ISLAMABAD: China has offered Pakistanis candid advice for putting their country back on the right track. It wants its neighbour to focus on stability, long-term planning, infrastructure development and education.
China’s leadership is keen to make the China-Pakistan Economic Corridor (CEPC) a roaring success. In the bargain, it expects it to become a role model for its ‘one-belt, one-road’ initiative, which would eventually link more than 60 countries.
For the success of CEPC, the Chinese leadership has been urging political leaders of Pakistan to forge unity and build consensus though parliament, deterring all attempts to sabotage what is just the start of a long road to economic cooperation based on shared prosperity between the two countries.
This was the crux of the eight-day tour of a Pakistan Peoples Party (PPP) delegation to China this month. Led by journalist-turned-politician and former diplomat, Sherry Rehman, the 18-member delegation also included journalists.
The delegation visited Urumqi, the capital of China’s province of Xinjiang, Wuhan, the capital of Hubei in central China and Beijing.
Part of the PPP and CPC annual exchanges, there were exchange of views with senior Chinese dignitaries, especially on issues linked with CPEC during the tour.
“We enthusiastically believe that CPEC will be successful and becomes a role model for the one-belt, one road (initiative). We want to CPEC to succeed, symbolising our enduring friendship,” remarked Zheng Xiaosong, the vice-minister of International Department of the Communist Party of China, showing their seriousness at the highest level.
The successful execution of CPEC will ensure equal benefits to the people of both countries, Chinese side believes. For them it is a pilot project of the one-belt, one road, carrying huge significance for China as well.
CPEC is a short- to- medium-term plan spanning a period of almost 10 years while the long-term plan is being devised by both countries, according to insiders.
This can yield benefits far above $46 billion from 2025, if Pakistan succeeds in implementing the initial plan.
“The CPEC is early harvest; you should endeavour for a bumper crop.” This was the response by Su Ge, the head of China Institute of International Studies (CIIS), a prominent think-tank of China when members of the Pakistani delegation called for equitable distribution of CPEC projects across all regions in Pakistan.
The message from Chinese side was clear; let the initial projects get executed and these would serve as catalyst to more Chinese investment in Pakistan. In China, many industries will be in surplus and investors would be looking opportunities for investments in other countries. Pakistan can tap this opportunity given deep friendship between the two countries.

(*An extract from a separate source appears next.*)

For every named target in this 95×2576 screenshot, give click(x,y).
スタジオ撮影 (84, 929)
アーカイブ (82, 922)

“Every region in Pakistan will eventually benefit. As cooperation increases between two sides, there will be more projects,” said Prof Dong Manyuan, the vice-president of CIIS. He likened the current political bickering in Pakistan over CPEC with a similar situation in his country soon after China’s opening up in the late 1970s.
Normally very eloquent, a number of Chinese officials expressed concern over political polarisation in Pakistan over CPEC.
Despite state-to-state sovereign guarantees, still many in China have concerns over security issues in Pakistan. Some Chinese officials explicitly expressed them during an informal chat.
“Some countries are saying something about CPEC, we sincerely believe PPP will exert its efforts to make it successful so other countries do not have opportunity to attack this project,” was the response of Zheng Xiaosong when Sherry Rehman took up the issue of alleged Indian attempts to create a distraction.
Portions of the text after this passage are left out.